What the exercise asks » Each record should appear again in the response exactly as it does in the original.

[Saved data entries]
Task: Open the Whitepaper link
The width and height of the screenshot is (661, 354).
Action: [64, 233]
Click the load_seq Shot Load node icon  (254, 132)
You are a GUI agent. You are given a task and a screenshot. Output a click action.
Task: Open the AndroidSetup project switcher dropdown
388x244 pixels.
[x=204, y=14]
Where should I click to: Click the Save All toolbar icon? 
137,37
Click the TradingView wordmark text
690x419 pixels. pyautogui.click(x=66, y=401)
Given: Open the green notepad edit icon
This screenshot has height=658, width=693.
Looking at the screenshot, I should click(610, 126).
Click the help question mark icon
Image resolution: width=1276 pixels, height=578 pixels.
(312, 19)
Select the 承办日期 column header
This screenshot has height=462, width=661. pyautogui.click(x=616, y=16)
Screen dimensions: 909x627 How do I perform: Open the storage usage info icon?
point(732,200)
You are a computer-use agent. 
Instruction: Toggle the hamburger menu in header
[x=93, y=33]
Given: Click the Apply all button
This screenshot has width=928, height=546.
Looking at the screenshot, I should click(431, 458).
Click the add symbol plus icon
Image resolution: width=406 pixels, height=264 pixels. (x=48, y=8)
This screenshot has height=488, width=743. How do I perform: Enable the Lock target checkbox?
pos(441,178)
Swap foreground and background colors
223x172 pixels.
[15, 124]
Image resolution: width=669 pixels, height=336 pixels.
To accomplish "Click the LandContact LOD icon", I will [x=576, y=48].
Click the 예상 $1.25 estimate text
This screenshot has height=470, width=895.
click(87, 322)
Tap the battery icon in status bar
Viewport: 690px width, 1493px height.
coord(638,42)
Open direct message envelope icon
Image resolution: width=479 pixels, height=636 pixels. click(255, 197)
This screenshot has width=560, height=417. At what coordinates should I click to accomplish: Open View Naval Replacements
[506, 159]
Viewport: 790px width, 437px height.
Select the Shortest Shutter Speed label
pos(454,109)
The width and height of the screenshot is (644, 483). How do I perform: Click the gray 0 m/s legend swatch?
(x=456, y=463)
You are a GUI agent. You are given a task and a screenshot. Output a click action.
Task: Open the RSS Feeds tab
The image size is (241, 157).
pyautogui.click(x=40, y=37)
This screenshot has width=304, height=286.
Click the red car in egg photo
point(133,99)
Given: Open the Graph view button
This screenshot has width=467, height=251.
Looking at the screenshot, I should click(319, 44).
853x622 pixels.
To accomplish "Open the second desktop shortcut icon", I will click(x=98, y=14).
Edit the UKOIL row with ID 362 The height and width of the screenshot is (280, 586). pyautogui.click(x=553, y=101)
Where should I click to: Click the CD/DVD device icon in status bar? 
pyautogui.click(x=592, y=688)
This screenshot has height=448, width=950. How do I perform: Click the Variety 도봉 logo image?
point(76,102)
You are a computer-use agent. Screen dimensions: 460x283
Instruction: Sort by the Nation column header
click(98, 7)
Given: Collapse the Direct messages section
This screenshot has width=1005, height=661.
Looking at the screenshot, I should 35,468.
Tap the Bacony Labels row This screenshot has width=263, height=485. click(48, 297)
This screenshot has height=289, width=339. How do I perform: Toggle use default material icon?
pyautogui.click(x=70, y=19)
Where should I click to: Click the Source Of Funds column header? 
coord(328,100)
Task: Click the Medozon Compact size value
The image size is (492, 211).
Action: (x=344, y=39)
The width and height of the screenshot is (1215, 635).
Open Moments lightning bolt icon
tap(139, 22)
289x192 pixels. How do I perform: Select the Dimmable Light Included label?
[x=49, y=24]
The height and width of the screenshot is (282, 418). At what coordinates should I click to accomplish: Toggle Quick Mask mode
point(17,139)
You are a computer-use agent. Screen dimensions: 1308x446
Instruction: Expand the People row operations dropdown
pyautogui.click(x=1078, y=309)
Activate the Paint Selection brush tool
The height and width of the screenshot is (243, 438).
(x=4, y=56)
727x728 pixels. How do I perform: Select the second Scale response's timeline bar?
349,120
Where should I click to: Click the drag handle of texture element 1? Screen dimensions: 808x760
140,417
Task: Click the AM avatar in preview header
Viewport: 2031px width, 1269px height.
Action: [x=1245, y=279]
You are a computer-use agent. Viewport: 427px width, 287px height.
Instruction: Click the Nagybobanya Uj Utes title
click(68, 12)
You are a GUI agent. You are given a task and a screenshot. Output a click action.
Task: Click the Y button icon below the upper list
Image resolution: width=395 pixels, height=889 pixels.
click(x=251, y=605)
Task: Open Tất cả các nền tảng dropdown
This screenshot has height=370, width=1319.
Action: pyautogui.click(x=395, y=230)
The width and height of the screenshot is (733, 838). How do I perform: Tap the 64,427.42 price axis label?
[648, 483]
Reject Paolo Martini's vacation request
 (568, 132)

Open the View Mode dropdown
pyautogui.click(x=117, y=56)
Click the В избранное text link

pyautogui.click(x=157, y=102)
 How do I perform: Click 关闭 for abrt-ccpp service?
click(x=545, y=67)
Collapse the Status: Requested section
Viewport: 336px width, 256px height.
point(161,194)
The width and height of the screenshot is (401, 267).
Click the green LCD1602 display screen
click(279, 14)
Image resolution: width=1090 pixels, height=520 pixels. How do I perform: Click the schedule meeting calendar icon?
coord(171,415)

Output for this task »
Task: Open the Whitepaper link
The width and height of the screenshot is (661, 354).
Action: [64, 233]
Click the load_seq Shot Load node icon  (254, 132)
You are a GUI agent. You are given a task and a screenshot. Output a click action.
Task: Open the AndroidSetup project switcher dropdown
388x244 pixels.
[x=204, y=14]
Where should I click to: Click the Save All toolbar icon? 
137,37
Click the TradingView wordmark text
690x419 pixels. pyautogui.click(x=66, y=401)
Given: Open the green notepad edit icon
This screenshot has height=658, width=693.
Looking at the screenshot, I should click(610, 126).
Click the help question mark icon
Image resolution: width=1276 pixels, height=578 pixels.
(312, 19)
Select the 承办日期 column header
This screenshot has height=462, width=661. pyautogui.click(x=616, y=16)
Screen dimensions: 909x627 How do I perform: Open the storage usage info icon?
point(732,200)
You are a computer-use agent. 
Instruction: Toggle the hamburger menu in header
[x=93, y=33]
Given: Click the Apply all button
This screenshot has width=928, height=546.
Looking at the screenshot, I should click(431, 458).
Click the add symbol plus icon
Image resolution: width=406 pixels, height=264 pixels. (x=48, y=8)
This screenshot has height=488, width=743. How do I perform: Enable the Lock target checkbox?
pos(441,178)
Swap foreground and background colors
223x172 pixels.
[15, 124]
Image resolution: width=669 pixels, height=336 pixels.
To accomplish "Click the LandContact LOD icon", I will [x=576, y=48].
Click the 예상 $1.25 estimate text
This screenshot has height=470, width=895.
click(87, 322)
Tap the battery icon in status bar
Viewport: 690px width, 1493px height.
coord(638,42)
Open direct message envelope icon
Image resolution: width=479 pixels, height=636 pixels. click(255, 197)
This screenshot has width=560, height=417. At what coordinates should I click to accomplish: Open View Naval Replacements
[506, 159]
Viewport: 790px width, 437px height.
Select the Shortest Shutter Speed label
pos(454,109)
The width and height of the screenshot is (644, 483). How do I perform: Click the gray 0 m/s legend swatch?
(x=456, y=463)
You are a GUI agent. You are given a task and a screenshot. Output a click action.
Task: Open the RSS Feeds tab
The image size is (241, 157).
pyautogui.click(x=40, y=37)
This screenshot has width=304, height=286.
Click the red car in egg photo
point(133,99)
Given: Open the Graph view button
This screenshot has width=467, height=251.
Looking at the screenshot, I should click(319, 44).
853x622 pixels.
To accomplish "Open the second desktop shortcut icon", I will click(x=98, y=14).
Edit the UKOIL row with ID 362 The height and width of the screenshot is (280, 586). pyautogui.click(x=553, y=101)
Where should I click to: Click the CD/DVD device icon in status bar? 
pyautogui.click(x=592, y=688)
This screenshot has height=448, width=950. How do I perform: Click the Variety 도봉 logo image?
point(76,102)
You are a computer-use agent. Screen dimensions: 460x283
Instruction: Sort by the Nation column header
click(98, 7)
Given: Collapse the Direct messages section
This screenshot has width=1005, height=661.
Looking at the screenshot, I should 35,468.
Tap the Bacony Labels row This screenshot has width=263, height=485. click(48, 297)
This screenshot has height=289, width=339. How do I perform: Toggle use default material icon?
pyautogui.click(x=70, y=19)
Where should I click to: Click the Source Of Funds column header? 
coord(328,100)
Task: Click the Medozon Compact size value
The image size is (492, 211).
Action: (x=344, y=39)
The width and height of the screenshot is (1215, 635).
Open Moments lightning bolt icon
tap(139, 22)
289x192 pixels. How do I perform: Select the Dimmable Light Included label?
[x=49, y=24]
The height and width of the screenshot is (282, 418). At what coordinates should I click to accomplish: Toggle Quick Mask mode
point(17,139)
You are a computer-use agent. Screen dimensions: 1308x446
Instruction: Expand the People row operations dropdown
pyautogui.click(x=1078, y=309)
Activate the Paint Selection brush tool
The height and width of the screenshot is (243, 438).
(x=4, y=56)
727x728 pixels. How do I perform: Select the second Scale response's timeline bar?
349,120
Where should I click to: Click the drag handle of texture element 1? Screen dimensions: 808x760
140,417
Task: Click the AM avatar in preview header
Viewport: 2031px width, 1269px height.
Action: [x=1245, y=279]
You are a computer-use agent. Viewport: 427px width, 287px height.
Instruction: Click the Nagybobanya Uj Utes title
click(68, 12)
You are a GUI agent. You are given a task and a screenshot. Output a click action.
Task: Click the Y button icon below the upper list
Image resolution: width=395 pixels, height=889 pixels.
click(x=251, y=605)
Task: Open Tất cả các nền tảng dropdown
This screenshot has height=370, width=1319.
Action: pyautogui.click(x=395, y=230)
The width and height of the screenshot is (733, 838). How do I perform: Tap the 64,427.42 price axis label?
[648, 483]
Reject Paolo Martini's vacation request
 (568, 132)

Open the View Mode dropdown
pyautogui.click(x=117, y=56)
Click the В избранное text link

pyautogui.click(x=157, y=102)
 How do I perform: Click 关闭 for abrt-ccpp service?
click(x=545, y=67)
Collapse the Status: Requested section
Viewport: 336px width, 256px height.
point(161,194)
The width and height of the screenshot is (401, 267).
Click the green LCD1602 display screen
click(279, 14)
Image resolution: width=1090 pixels, height=520 pixels. How do I perform: Click the schedule meeting calendar icon?
coord(171,415)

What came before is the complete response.